-- Required work --
Find the line with "Task: Collapse the Painel" in the data below. Repeat it and every line after it up to the end, exactly, but drop the pictures.

──────── Provided data

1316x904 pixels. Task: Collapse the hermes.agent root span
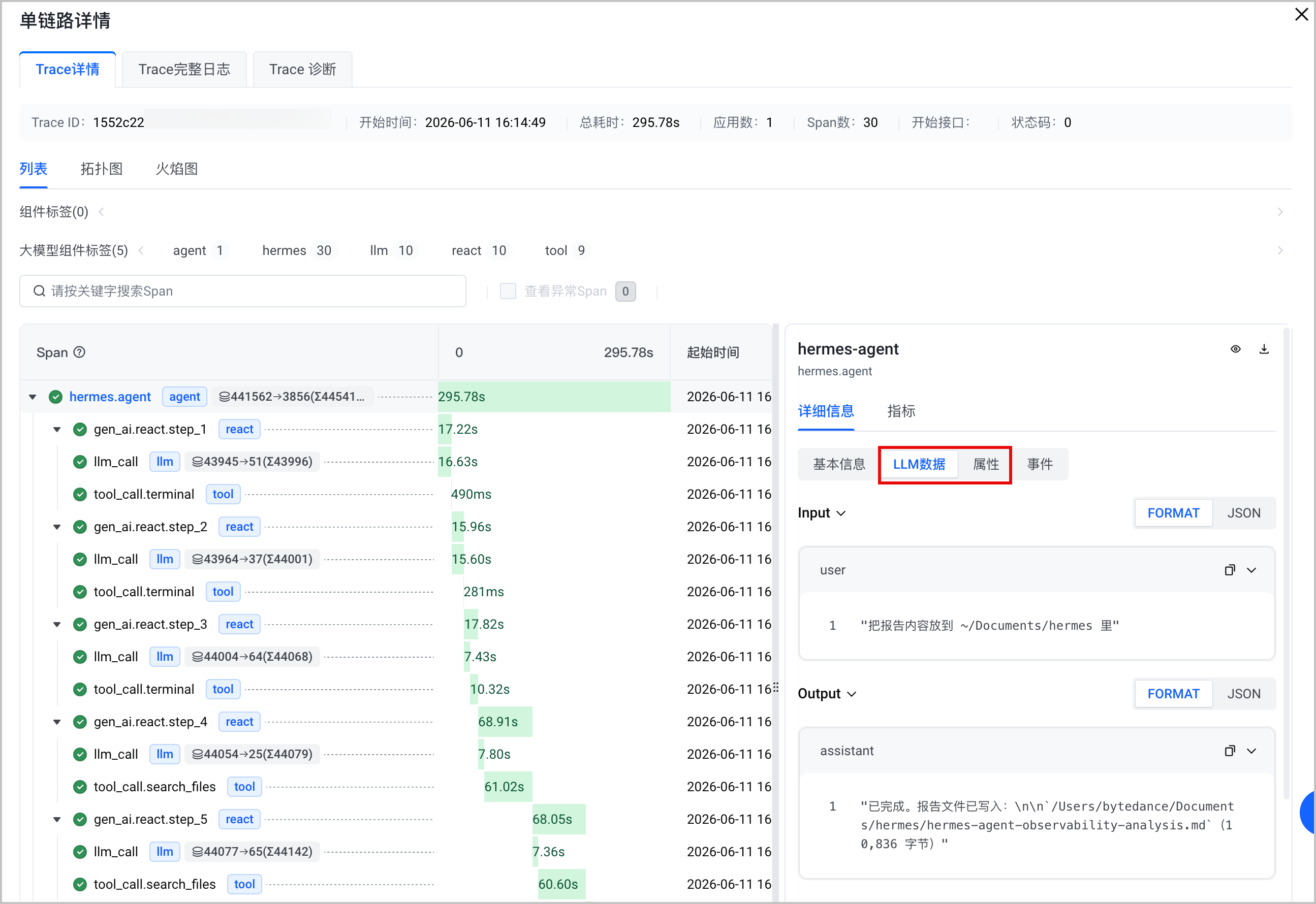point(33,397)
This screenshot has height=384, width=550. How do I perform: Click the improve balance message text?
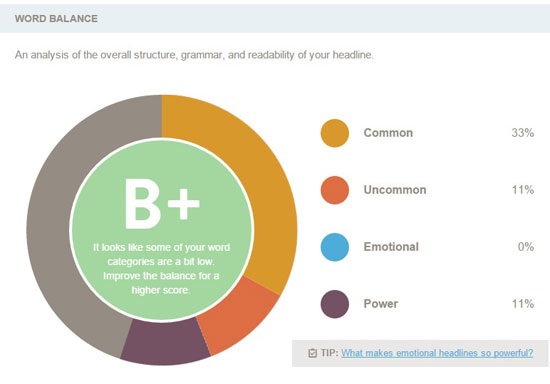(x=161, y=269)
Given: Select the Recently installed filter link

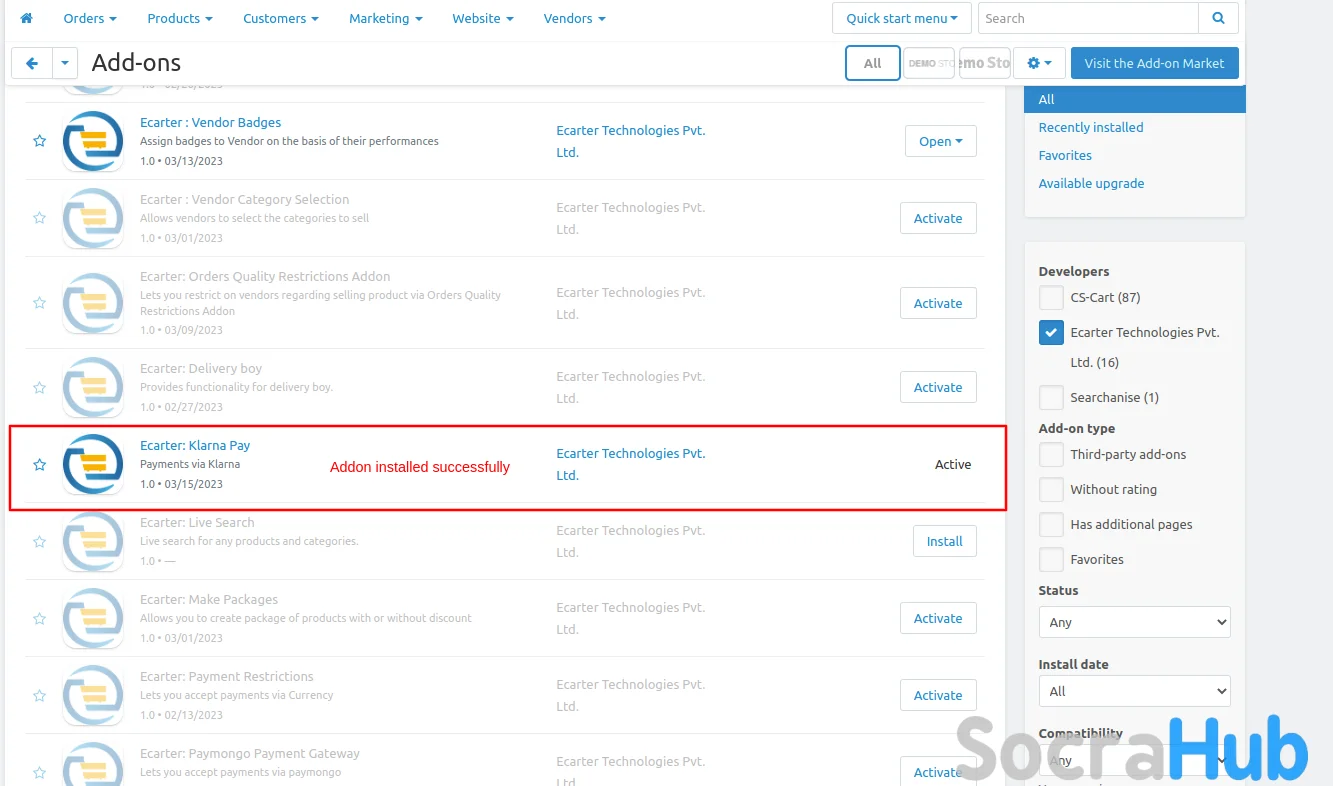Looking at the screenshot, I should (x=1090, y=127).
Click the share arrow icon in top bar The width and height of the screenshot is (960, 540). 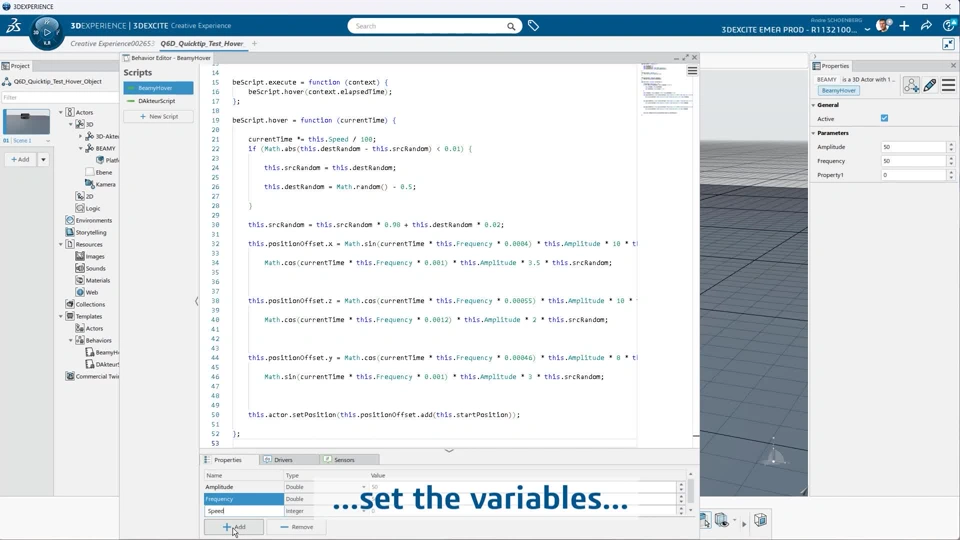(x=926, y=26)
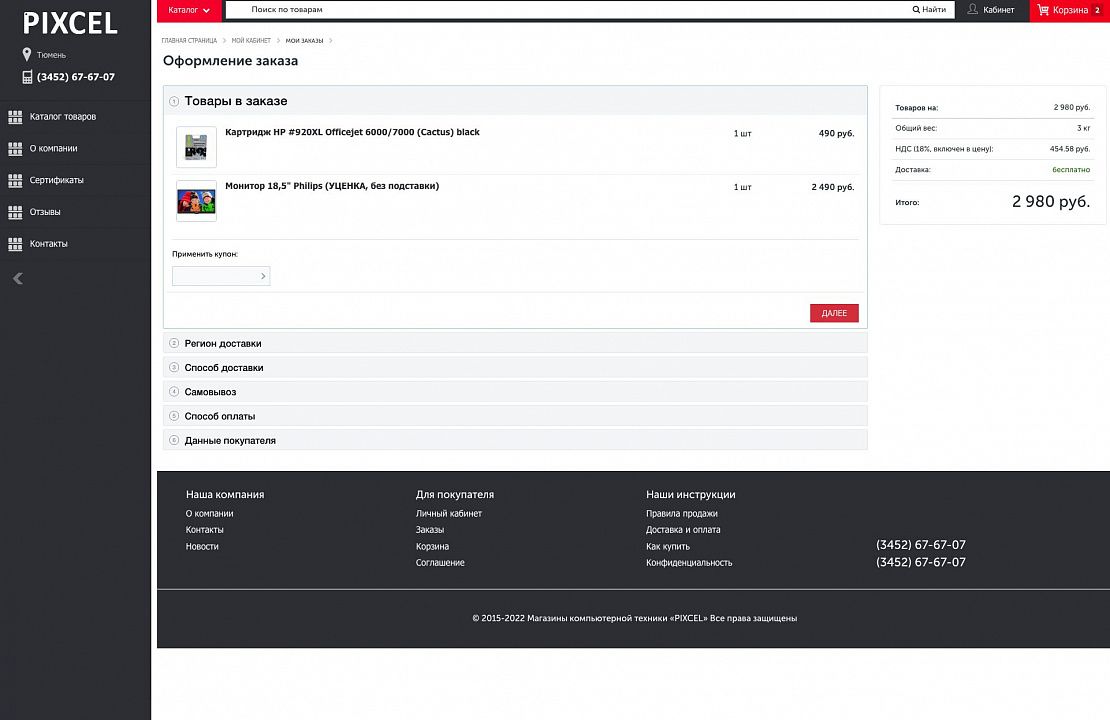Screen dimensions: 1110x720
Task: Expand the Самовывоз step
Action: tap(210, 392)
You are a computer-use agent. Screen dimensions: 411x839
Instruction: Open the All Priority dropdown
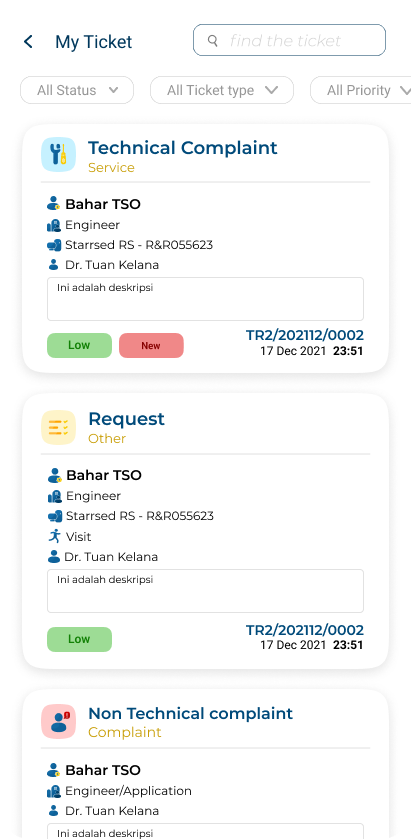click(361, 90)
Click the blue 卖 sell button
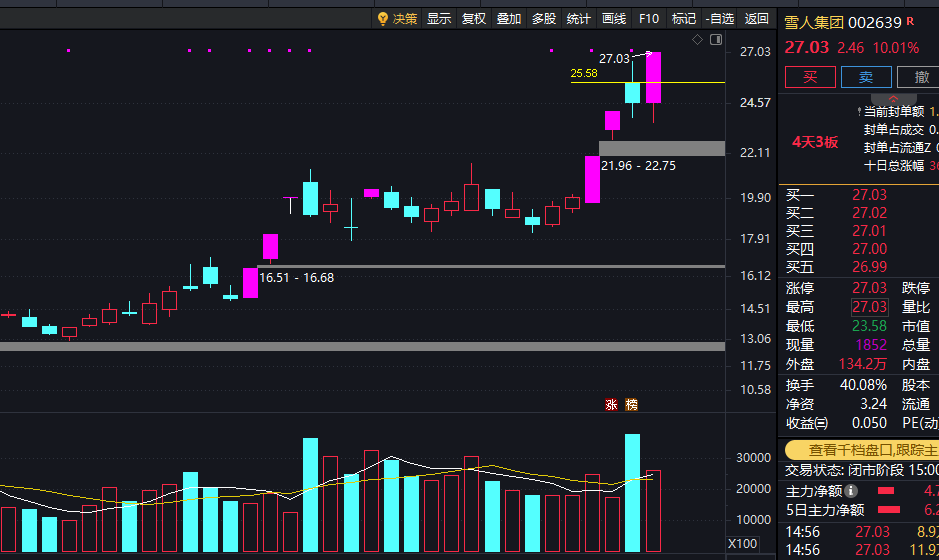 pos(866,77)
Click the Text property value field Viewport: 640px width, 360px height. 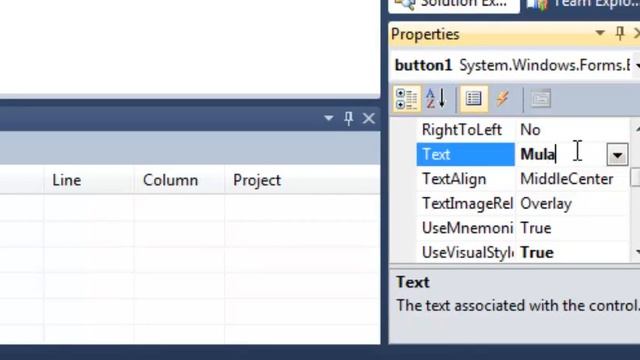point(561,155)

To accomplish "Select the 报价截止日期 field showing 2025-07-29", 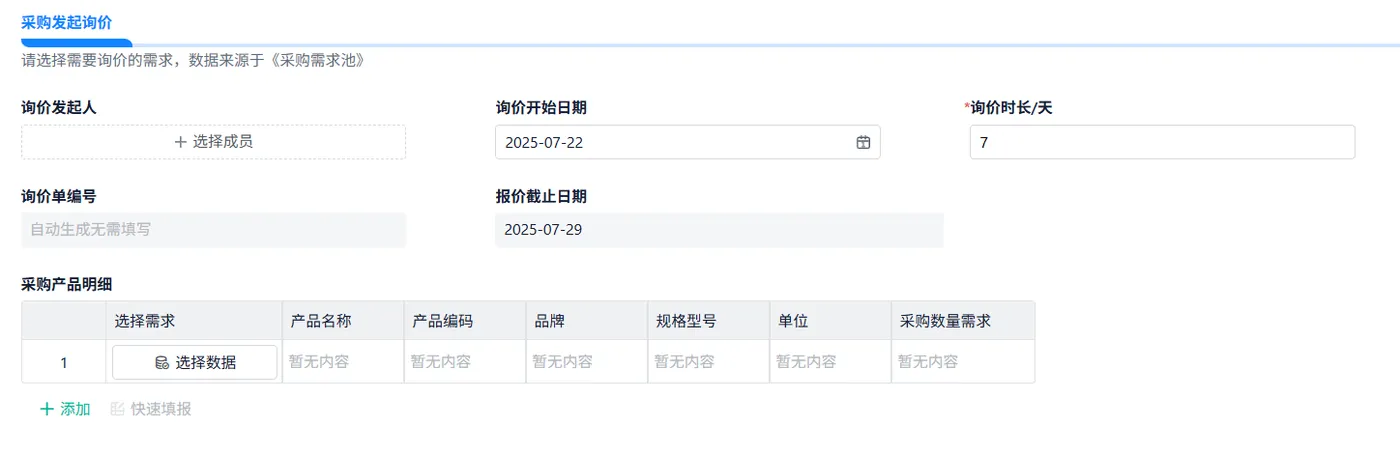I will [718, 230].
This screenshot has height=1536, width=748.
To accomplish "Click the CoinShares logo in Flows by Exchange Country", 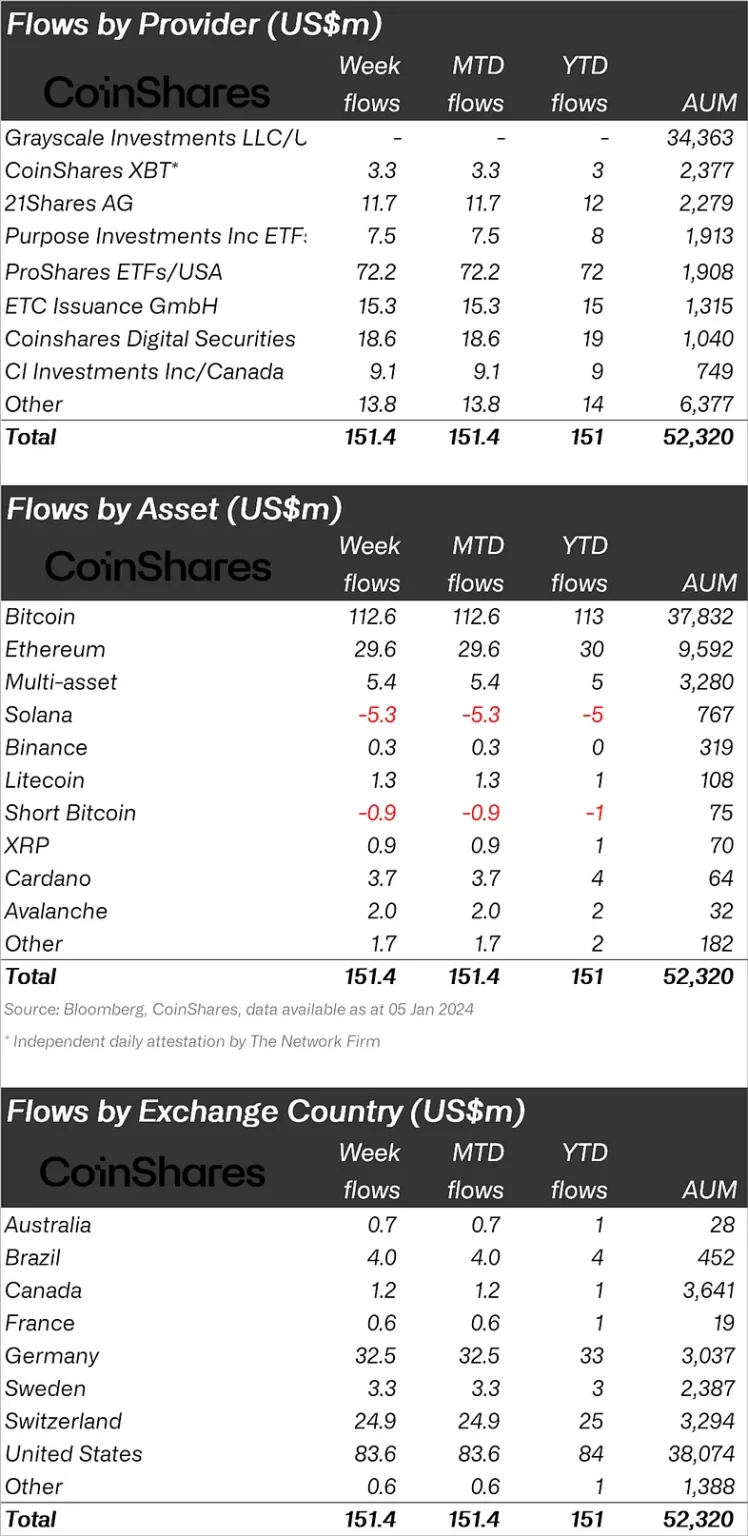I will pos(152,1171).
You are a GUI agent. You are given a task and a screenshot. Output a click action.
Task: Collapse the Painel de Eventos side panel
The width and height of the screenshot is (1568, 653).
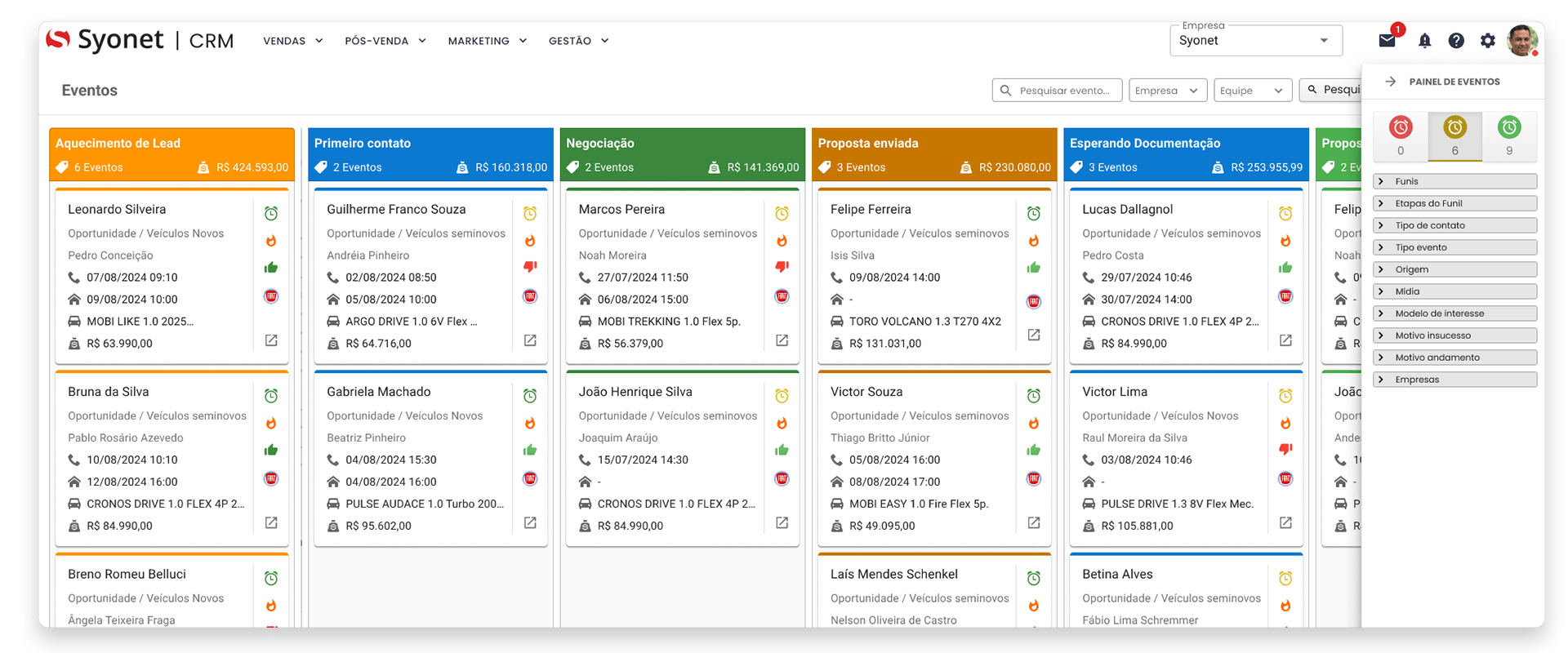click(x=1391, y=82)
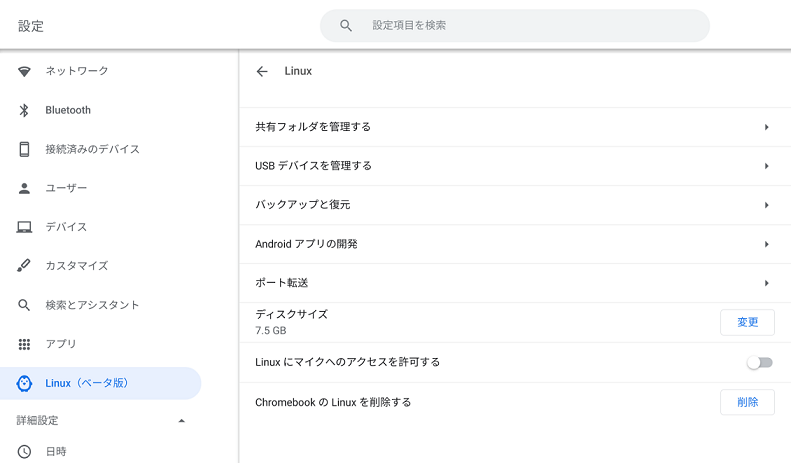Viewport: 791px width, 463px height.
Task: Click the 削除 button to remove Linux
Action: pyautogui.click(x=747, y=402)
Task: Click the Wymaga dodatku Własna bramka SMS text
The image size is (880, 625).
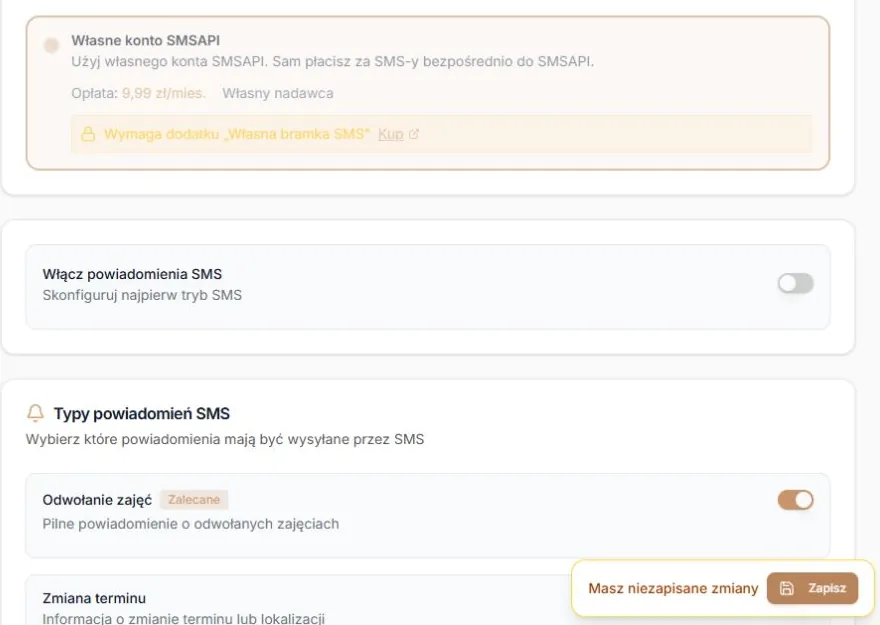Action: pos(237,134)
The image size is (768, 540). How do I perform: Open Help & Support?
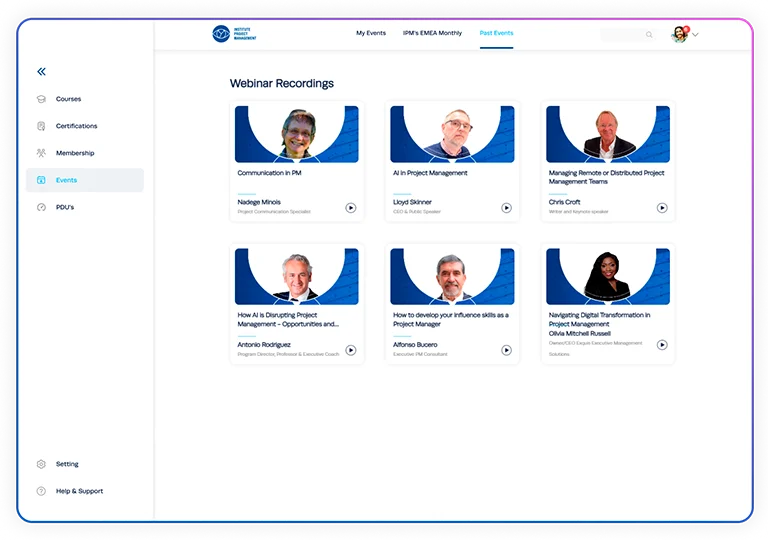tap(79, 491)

────────────────

-- Output --
Task: Collapse the Painel de Eventos side panel
The width and height of the screenshot is (1568, 653).
click(x=1391, y=82)
Viewport: 791px width, 463px height.
Task: Click the 削除 button to remove Linux
Action: pyautogui.click(x=747, y=402)
Task: Click the Wymaga dodatku Własna bramka SMS text
The image size is (880, 625).
Action: pos(237,134)
The image size is (768, 540). How do I perform: Open Help & Support?
tap(79, 491)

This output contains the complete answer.